Heureusement, il y a nos amies les bêtes
Isabelle : « Nous avons voulu tenter plein de techniques différentes appliquées à nos bestioles, les mélanger, et nous avons globalement bien réussi : elles sont soit en 2D avec des textures, des effets de matières, soit en 3D (2), ce qui leur donne un ancrage plus réaliste.
Un Proutocho sévit dans cette pièce ! © Vivement Lundi !
Notre bestiaire est aussi gigantesque que macroscopique ; le plus gros, c’est une paire de jambes de 3 ou 4 mètres ! ».
Voilà donc presque deux ans que le binôme travaille sans cesse à cette « Science des soucis » qui leur en aura donnés, et leur aura demandé une certaine endurance… En janvier prochain, les 39 épisodes – que Mathieu Courtois compare à 39 courts-métrages – seront dans la boîte, la série livrée à France TV pour une diffusion sur France 4. Isabelle et Julien seront certainement heureux d’en voir le bout, mais en attendant, le sentiment général est positif, notamment grâce aux équipes mobilisées sur le projet.
« Nous avons un budget « classique » pour une série d’animation de ce format là… sauf que ce n’est pas une série classique donc c’est un peu dur, mais je suis contente car tout le monde a mis de la bonne volonté pour qu’elle se fasse.

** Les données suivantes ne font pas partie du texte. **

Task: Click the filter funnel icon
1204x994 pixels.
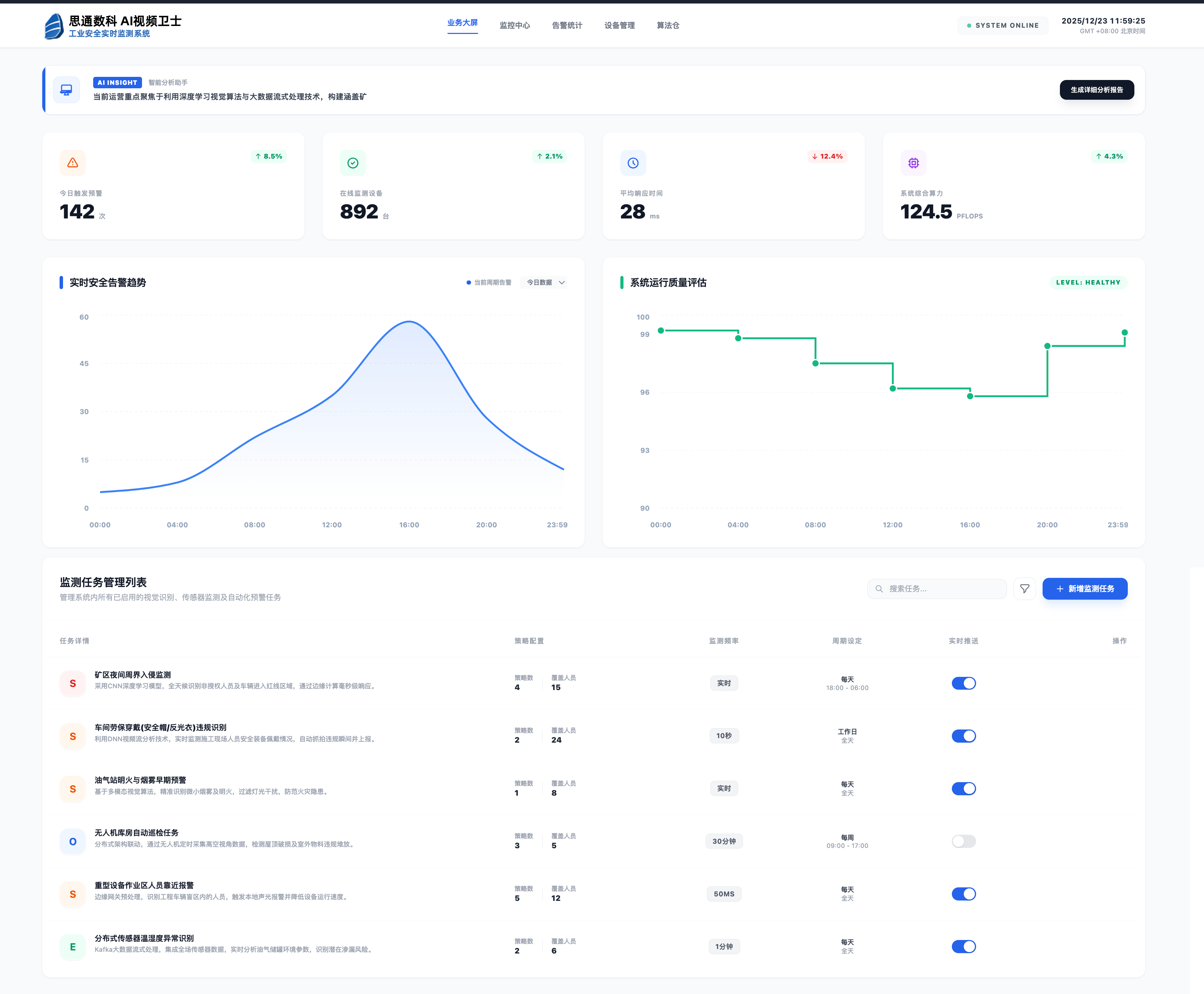Action: coord(1024,589)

J’espère simplement que la prochaine fois, on pourra faire avec un peu plus de moyens ! » conclue Isabelle, tout sourire.
Gaell B. Lerays
(1) La série est soutenue par la région Nouvelle Aquitaine, notamment (cf encadré).
(2) Toute la 3D se fait à Lille, dans les studios du coproducteur de la série, Tchack.
L’éclairage de Jean-François Le Corre sur les étapes-clés de la production :
« Après le succès du pitch au Cartoon Forum 2013, nous avons pu réunir un solide budget de développement de 170 000 €. Ce budget a permis aux auteurs de pousser au plus loin leur écriture. La production de la série comportaient plusieurs difficultés : le choix d’une technique hybride qui imposait un tournage « live » et complexifiait la post-production ; la multiplication des trakazoaires rendait impossible les économies d’échelle ; la cible ado-adultes rendait la coproduction internationale complexe du fait d’une frilosité initiale des diffuseurs étrangers qui n’ont pas de cases pour de l’animation qui ne soit pas destinée à un public de moins de 12 ans.
Nous avons opté pour une production franco-française. Pour réunir les 2,4 M€ du budget, nous n’avions pas le droit à l’erreur. Nous avons cumulé les apports de France Télévisions Jeunesse et un MG du distributeur France Télévisions Distribution, le soutien du CNC via le COSIP Animation et l’engagement de trois régions : la Bretagne (via le fonds FAR), la Nouvelle Aquitaine où nous avons tourné la fiction et les Hauts de France via une coproduction avec le studio Tchack. A deux mois du début de tournage, nous avions encore un déficit de financement de 250 K€ et c’est l’aide aux Nouvelles Technologies en Production (du CNC) qui nous a permis de couvrir une partie de ce risque : le projet a été un coup de cœur pour cette commission sélective et soutenu à hauteur de 200 K€ ! ».